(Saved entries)

════════════════════

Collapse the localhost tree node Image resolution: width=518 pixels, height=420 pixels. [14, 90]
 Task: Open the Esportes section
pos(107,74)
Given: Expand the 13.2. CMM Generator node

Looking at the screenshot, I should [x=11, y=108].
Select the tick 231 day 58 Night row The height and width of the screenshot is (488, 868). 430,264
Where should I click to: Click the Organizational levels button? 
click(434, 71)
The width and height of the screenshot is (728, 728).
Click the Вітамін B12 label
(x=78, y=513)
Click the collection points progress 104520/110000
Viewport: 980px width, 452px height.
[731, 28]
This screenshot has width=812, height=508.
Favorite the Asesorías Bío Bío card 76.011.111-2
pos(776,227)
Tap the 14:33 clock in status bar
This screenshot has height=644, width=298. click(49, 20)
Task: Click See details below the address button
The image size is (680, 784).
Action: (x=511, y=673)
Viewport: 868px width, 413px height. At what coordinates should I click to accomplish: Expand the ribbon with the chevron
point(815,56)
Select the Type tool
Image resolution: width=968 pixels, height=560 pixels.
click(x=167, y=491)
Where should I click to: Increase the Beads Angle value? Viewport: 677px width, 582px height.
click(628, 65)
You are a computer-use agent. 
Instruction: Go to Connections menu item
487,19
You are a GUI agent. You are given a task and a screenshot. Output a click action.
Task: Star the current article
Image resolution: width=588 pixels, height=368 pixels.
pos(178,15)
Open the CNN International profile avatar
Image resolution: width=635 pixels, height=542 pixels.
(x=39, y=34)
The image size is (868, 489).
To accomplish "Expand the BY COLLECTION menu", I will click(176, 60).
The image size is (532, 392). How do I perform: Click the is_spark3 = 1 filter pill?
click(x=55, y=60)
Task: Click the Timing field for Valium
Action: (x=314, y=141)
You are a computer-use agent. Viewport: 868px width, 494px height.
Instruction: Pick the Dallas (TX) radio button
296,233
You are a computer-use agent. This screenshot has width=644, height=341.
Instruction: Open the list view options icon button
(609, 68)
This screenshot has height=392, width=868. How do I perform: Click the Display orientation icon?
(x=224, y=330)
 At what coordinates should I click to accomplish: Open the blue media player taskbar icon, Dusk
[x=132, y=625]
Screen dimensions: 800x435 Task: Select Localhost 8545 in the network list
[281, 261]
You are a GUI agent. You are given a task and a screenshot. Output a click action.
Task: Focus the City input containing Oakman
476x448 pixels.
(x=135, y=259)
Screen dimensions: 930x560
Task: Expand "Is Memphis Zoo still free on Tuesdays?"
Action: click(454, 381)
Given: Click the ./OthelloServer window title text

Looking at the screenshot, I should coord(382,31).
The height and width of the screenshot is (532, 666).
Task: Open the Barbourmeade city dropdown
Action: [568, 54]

════════════════════

## [Exercise requirements]
The lines above that hold the string "agent" are to be located and copied.

## [Solution for this problem]
You are a computer-use agent. 
You are a GUI agent. You are given a task and a screenshot. Output a click action.
You are a computer-use agent. Viewport: 868px width, 494px height.
You are a computer-use agent. This screenshot has width=644, height=341.
You are a GUI agent. You are given a task and a screenshot. Output a click action.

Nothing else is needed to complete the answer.